Problem to work on: Rewrite the text about Sean Rowe's album Madman from "It is this same" to "distinctly more connected.", replacing "primal" with "raw".

Provided passage:
BEGIN
Posts Tagged ‘singer songwriter’

“Shine My Diamond Ring” by Sean Rowe from the album ‘Madman, came out in September 9th, Sean Rowe has spent much of the last year traveling the country with just his guitar, performing in people’s living rooms. “It’s like I’m some kind of a bearded salesman,” he says, “Going door to door but instead of vacuum cleaners I’m selling all these feelings that come with the songs. It’s a really intense experience for listeners to have me there in their homes playing. They’re not used to having a stranger show up, play music, drink their beer and eat their food. But I think that’s how we’re supposed to be. It only feels strange because we’ve made it that way.”
It is this same sense of unflinching connection that has shaped Rowe’s extraordinary new album Madman. The singer, who The Wall Street Journal wrote “recalls the ecstatic intensity of late-’60s Van Morrison and stark subtlety of late-era Johnny Cash” has created a beautifully primal work. Madman is deliberately, if not defiantly, simple in both arrangement and composition. It is soul music in the purest and most literal sense, hypnotic rhythms, warmly distorted guitars and Rowe’s incredible voice recalling a time, real or imagined, when music and people seemed distinctly more connected.
Rowe’s previous Anti- release, The Salesmen and The Shark, was a far more polished affair recorded in Los Angeles with the accompaniment of West Coast session players. This time around, Rowe is intent on replicating the immense emotional power of his live performances. The process began with Rowe alone in an upstate New York recording studio with his guitar, laying down riffs that would become songs. For Madman, an album he was self-producing, Rowe wanted to strip away much of the production and focus instead on the voice and guitar style he had perfected in theaters, nightclubs and living rooms. “I came to this realization that the songs don’t have to be structurally heavy to be intense,” he explains. “It’s more about the honesty and emotion behind the delivery. A lot of these songs are pretty simple but I was really thoughtful about that, it was intentional. I wanted to go right to the heart.”
END
Data block:
BEGIN
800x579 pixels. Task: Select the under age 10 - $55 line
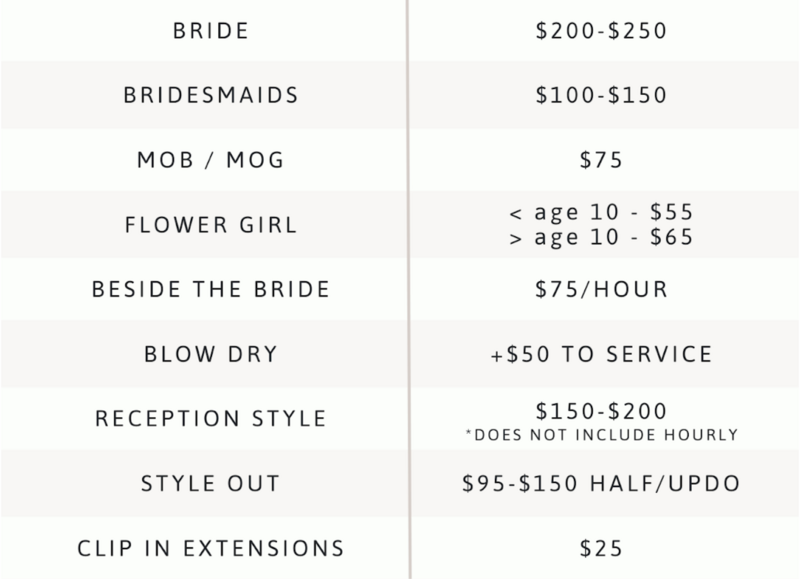pos(602,212)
END
Written solution:
It is this same sense of unflinching connection that has shaped Rowe’s extraordinary new album Madman. The singer, who The Wall Street Journal wrote “recalls the ecstatic intensity of late-’60s Van Morrison and stark subtlety of late-era Johnny Cash” has created a beautifully raw work. Madman is deliberately, if not defiantly, simple in both arrangement and composition. It is soul music in the purest and most literal sense, hypnotic rhythms, warmly distorted guitars and Rowe’s incredible voice recalling a time, real or imagined, when music and people seemed distinctly more connected.